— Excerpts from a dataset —
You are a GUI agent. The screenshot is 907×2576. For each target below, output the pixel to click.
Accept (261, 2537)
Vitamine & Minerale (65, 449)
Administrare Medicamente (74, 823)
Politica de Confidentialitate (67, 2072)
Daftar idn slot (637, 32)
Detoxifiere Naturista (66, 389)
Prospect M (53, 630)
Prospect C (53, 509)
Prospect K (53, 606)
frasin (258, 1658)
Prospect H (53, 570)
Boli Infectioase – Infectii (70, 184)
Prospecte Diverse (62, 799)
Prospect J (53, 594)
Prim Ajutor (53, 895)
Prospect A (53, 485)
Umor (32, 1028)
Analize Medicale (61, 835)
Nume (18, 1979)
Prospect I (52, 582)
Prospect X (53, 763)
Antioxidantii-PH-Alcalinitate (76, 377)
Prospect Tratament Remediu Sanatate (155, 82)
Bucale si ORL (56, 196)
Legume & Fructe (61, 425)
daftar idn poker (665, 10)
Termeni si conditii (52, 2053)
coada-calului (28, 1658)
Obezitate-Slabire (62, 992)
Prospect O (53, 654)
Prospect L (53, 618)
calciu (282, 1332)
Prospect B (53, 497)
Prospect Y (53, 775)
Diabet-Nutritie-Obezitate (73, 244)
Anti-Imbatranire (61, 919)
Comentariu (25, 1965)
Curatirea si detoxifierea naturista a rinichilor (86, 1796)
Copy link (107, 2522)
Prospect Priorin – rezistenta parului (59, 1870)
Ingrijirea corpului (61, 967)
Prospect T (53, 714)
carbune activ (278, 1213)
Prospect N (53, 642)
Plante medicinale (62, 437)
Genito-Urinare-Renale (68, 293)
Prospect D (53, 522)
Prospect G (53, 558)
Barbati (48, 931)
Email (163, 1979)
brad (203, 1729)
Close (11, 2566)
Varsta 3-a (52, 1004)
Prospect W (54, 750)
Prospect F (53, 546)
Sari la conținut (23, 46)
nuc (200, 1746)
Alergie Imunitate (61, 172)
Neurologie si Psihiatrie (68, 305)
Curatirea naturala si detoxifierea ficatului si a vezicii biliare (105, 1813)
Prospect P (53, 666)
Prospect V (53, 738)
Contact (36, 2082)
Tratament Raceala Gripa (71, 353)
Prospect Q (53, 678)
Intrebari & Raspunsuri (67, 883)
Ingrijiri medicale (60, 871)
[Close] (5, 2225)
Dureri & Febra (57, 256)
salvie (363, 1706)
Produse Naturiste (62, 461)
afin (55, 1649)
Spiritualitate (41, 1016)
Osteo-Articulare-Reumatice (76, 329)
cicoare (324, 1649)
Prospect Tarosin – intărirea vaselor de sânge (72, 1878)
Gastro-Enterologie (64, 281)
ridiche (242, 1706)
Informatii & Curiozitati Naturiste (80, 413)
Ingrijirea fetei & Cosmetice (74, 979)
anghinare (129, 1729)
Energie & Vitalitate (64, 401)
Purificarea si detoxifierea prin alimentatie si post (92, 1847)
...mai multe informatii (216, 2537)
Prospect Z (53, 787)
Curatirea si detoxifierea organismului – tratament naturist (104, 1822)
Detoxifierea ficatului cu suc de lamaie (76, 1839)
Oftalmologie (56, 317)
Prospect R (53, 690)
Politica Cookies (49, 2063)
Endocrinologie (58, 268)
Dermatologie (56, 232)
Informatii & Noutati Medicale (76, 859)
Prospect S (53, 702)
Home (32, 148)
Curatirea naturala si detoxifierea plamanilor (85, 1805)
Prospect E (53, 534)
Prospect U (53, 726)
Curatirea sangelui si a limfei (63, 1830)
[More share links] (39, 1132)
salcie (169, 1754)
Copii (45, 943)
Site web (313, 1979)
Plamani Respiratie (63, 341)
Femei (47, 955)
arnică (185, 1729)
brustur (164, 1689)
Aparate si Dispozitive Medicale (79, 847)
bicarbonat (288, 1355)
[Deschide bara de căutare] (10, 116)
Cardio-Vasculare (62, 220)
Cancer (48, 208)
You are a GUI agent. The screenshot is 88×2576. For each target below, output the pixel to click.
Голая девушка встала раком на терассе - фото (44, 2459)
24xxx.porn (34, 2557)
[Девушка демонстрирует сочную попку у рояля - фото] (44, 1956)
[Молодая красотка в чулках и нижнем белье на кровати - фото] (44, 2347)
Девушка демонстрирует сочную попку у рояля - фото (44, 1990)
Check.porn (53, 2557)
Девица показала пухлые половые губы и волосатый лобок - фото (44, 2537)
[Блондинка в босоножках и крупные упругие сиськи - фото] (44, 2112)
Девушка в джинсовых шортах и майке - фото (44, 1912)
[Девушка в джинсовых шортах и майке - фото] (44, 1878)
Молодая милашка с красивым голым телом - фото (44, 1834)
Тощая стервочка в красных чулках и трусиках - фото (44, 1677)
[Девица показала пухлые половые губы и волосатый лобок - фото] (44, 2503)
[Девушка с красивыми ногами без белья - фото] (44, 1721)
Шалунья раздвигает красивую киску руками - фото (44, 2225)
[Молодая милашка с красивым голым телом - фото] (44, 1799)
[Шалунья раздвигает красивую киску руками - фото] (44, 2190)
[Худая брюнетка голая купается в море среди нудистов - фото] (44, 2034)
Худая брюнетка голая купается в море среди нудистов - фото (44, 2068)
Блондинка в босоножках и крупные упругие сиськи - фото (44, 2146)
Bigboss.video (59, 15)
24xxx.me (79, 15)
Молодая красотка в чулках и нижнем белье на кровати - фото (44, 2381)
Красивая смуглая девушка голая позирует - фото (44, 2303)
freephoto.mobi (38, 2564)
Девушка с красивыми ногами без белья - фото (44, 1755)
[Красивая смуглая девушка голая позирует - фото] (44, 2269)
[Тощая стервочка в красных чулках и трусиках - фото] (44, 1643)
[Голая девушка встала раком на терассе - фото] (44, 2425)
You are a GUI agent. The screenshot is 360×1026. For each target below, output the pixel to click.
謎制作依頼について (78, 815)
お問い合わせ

— ASSIGNED TASK —
Your answer should be the exact lines above from the one with "Umor (32, 1028)" through the one with "coada-calului (28, 1658)", both included, and nothing besides.

— FINISHED TASK —
Umor (32, 1028)
Analize Medicale (61, 835)
Nume (18, 1979)
Prospect I (52, 582)
Prospect X (53, 763)
Antioxidantii-PH-Alcalinitate (76, 377)
Prospect Tratament Remediu Sanatate (155, 82)
Bucale si ORL (56, 196)
Legume & Fructe (61, 425)
daftar idn poker (665, 10)
Termeni si conditii (52, 2053)
coada-calului (28, 1658)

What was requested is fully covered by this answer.